Re: What are the I/O boundaries for read/write to a ceph object?

Ilya Dryomov <idryomov@xxxxxxxxx> · Mon, 17 Mar 2025 21:31:32 +0100

On Fri, Mar 14, 2025 at 3:29 PM David Howells <dhowells@xxxxxxxxxx> wrote:
>
> Hi Ilya,
>
> Ilya Dryomov <idryomov@xxxxxxxxx> wrote:
>
> > > Can you tell me what the I/O boundaries are for splitting up a read or a
> > > write request into separate subrequests?
> > >
> > > Does each RPC call need to fit within the bounds of an object or does it
> > > need to fit within the bounds of a stripe/block?
> >
> > Within the bounds of a RADOS object.
>
> Okay, thanks.
>
> > > Can a vectored read/write access multiple objects/blocks?
> >
> > I'm not sure what "vectored" means in this context,
>
> Where rather than issuing, say, a read data RPC with a single range to read, I
> can give it a list of non-contiguous regions to read.  I might do this, for
> example, if the VM issues a readahead request for a non-contiguous set of
> folios that fill in the gaps around a folio already present in the pagecache.
>
> > but a single read/write coming from the VFS may need to access multiple
> > RADOS objects.  Assuming that the object size is 4M (default), the simplest
> > example is a request for 8192 bytes at 4190208 offset in the file.
>
> netfslib allows for a request to be split up into a number of subrequests,
> where each subrequest can be of a different size and may access a different
> server or fscache.  What I need to make the ->prepare_read() function do is,
> for the specified starting point in the given file, return how many bytes we
> can possibly read before we have to issue the next subrequest.
>
> I currently have this (note this isn't what is in the patches I posted
> yesterday):
>
>         static int ceph_netfs_prepare_read(struct netfs_io_subrequest *subreq)
>         {
>                 struct netfs_io_request *rreq = subreq->rreq;
>                 struct ceph_inode_info *ci = ceph_inode(rreq->inode);
>                 struct ceph_fs_client *fsc =
>                         ceph_inode_to_fs_client(rreq->inode);
>                 const struct ceph_file_layout *layout = &ci->i_layout;
>
>                 size_t blocksize = layout->stripe_unit;
>                 size_t blockoff = subreq->start & (blocksize - 1);
>
>                 /* Truncate the extent at the end of the current block */
>                 rreq->io_streams[0].sreq_max_len =
>                         umin(blocksize - blockoff,
>                              fsc->mount_options->rsize);
>
>                 return 0;
>         }
>
> where "rreq->io_streams[0].sreq_max_len" gets set to the maximum length we can
> make the next subrequest.  I've made a number of assumptions here that I don't
> know are valid:
>
>  - The I/O block size is the stripe unit size.

Hi David,

This is valid, but operating purely in terms of stripe units won't be
optimal in the general case.  In the example that I gave in the previous
message, you would end up issuing 6 RPCs instead of 5, not recognizing
that the first and last logical blocks of the original 384K request are
contiguous within the first RADOS object and could be done in one go.

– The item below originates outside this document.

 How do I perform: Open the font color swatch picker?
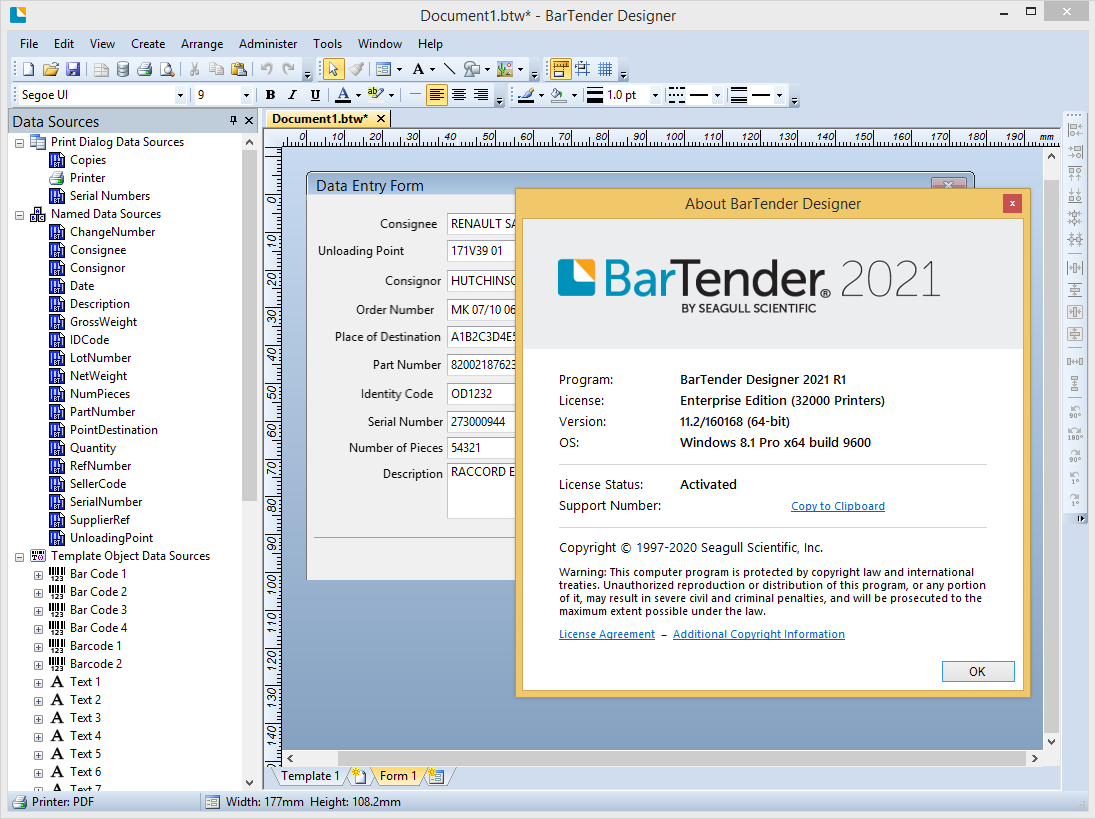point(358,95)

"Fancy" striping isn't widely used though, so if implementing it
optimally complicates things too much, I wouldn't sweat it.

>  - Blocks are all the same size.

This is valid (except for the EOF block).

>  - Blocks are a power-of-2 size.

This is NOT valid.  IIRC the constraints are that the stripe unit is
a multiple of 64K and that the object size is a multiple of the stripe
unit.  Technically there is nothing stopping the stripe unit ("block")
from being set to 192K, for example.

>
> > > What I'm trying to do is to avoid using ceph_calc_file_object_mapping() as
> > > it does a bunch of 128-bit divisions for which I don't need the answers.
> > > I only need xlen - and really, I just need the limits of the read or write
> > > I can make.
> >
> > I don't think ceph_calc_file_object_mapping() can be avoided in the
> > general case.  With non-default ("fancy") striping, given for example
> > stripe_unit=64K and stripe_count=5, a single 64K * 6 = 384K request at
> > offset 0 in the file would need to access 5 RADOS objects, with the
> > first object/RPC delivering 128K and the other four objects/RPCs 64K
> > each.
>
> ceph_calc_file_object_mapping() seems to assume that the stripe_unit size and
> the object_size are fixed.  Is this something that might change?

Not after the file is created.  Think of these as immutable file
attributes that affect the data placement.

>
> Would you object to me putting an additional function in libceph next to that
> one that just gets me that span of the block containing the specified file
> position?

Fine with me.

Thanks,

                Ilya